Moscow halts gas supplies to EU via Nord Stream (but tripled its revenue in August)

Russian giant Gazprom has suspended gas supplies to the EU via Nord Stream for three days due to the start of maintenance work on the only remaining gas compression facility at the Portovaya station. This was reported by the Russian press agency Tass, citing German operators of the Opal and Nel gas pipelines. The gas supply from Nord Stream at the receiving point in Greifswald, Germany, was completely interrupted on Wednesday morning, August 31, from 4 a.m. Moscow time. The pipeline stretches 1,200 km under the Baltic Sea from the Russian coast near St. Petersburg to northeast Germany. It was opened in 2011 and can transport a maximum of 170 million cubic meters of gas from Russia to Germany every day.

It was closed for 10 days in July – again for repairs, according to reasons given by Russia – and was recently running at just 20% capacity, which Moscow calls faulty equipment.
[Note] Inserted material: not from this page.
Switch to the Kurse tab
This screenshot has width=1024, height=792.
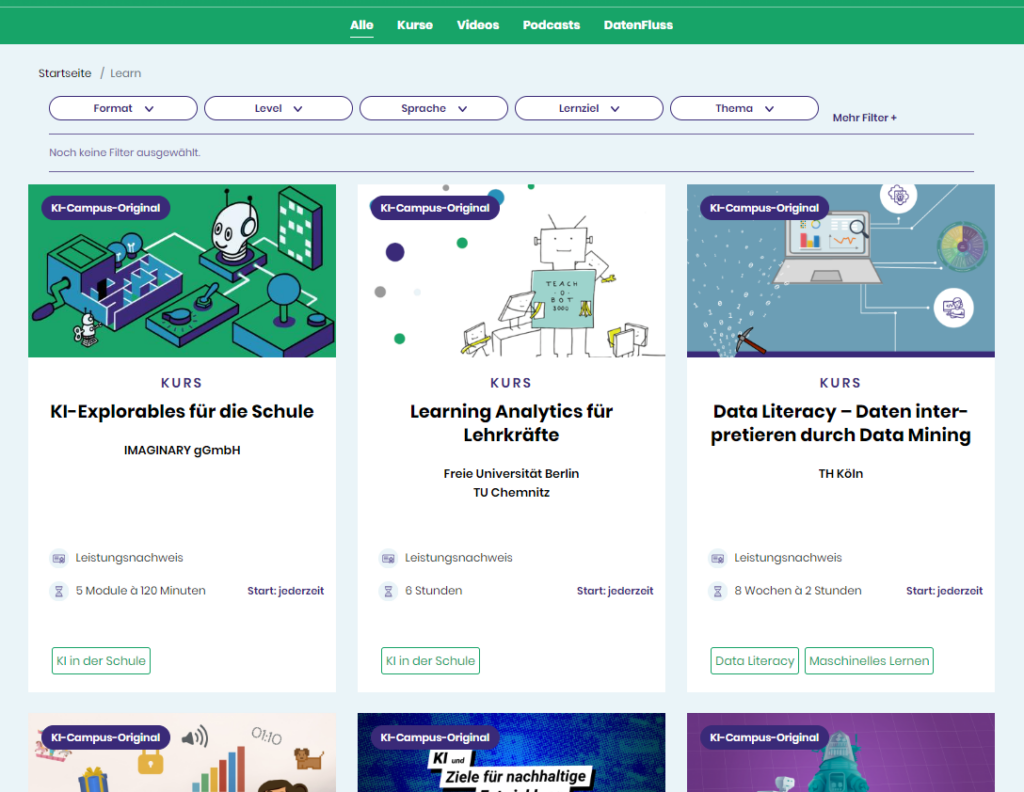point(414,25)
European leaders fear Russia could extend the outage to raise gas prices, which have already risen by 400%. On Tuesday, after cutting off supplies to the Engie company, French Energy Minister Agnes Pannier-Runacher accused Russia of using gas as a weapon of war. But Russian President Vladimir Putin’s spokesman dismissed the allegations, insisting Western sanctions were causing the disruptions by damaging Russia’s infrastructure, noting that the technological problems caused by Western sanctions were the only thing Russia could do about it prevent gas from being delivered through the pipeline.

The latest controversy concerns a turbine that came to Germany after being repaired in Canada, and which Russia refused to take back because it was subject to Western sanctions. This latter fact was disputed by Germany. Earlier this month, German Energy Minister Robert Habeck said the pipeline was fully operational and said there were no technical problems as claimed by Russia.

Earlier this week, European Commission President Ursula von der Leyen promised to intervene in energy markets, telling a conference in Slovenia that they were no longer fit for purpose. We need a new market model for electricity that really works and gets us back into balance, he said. Last week, the BBC revealed that Russia was burning an estimated $10 million (£8.4 million) worth of gas every day at a plant near the Finnish border.

In August, ISPI calculated using Snam data, Russian gas flows to the EU fell by 72%, from 160 to 45 billion cubic meters per year. But thanks to skyrocketing prices, sales revenue for Moscow has tripled compared to the previous year.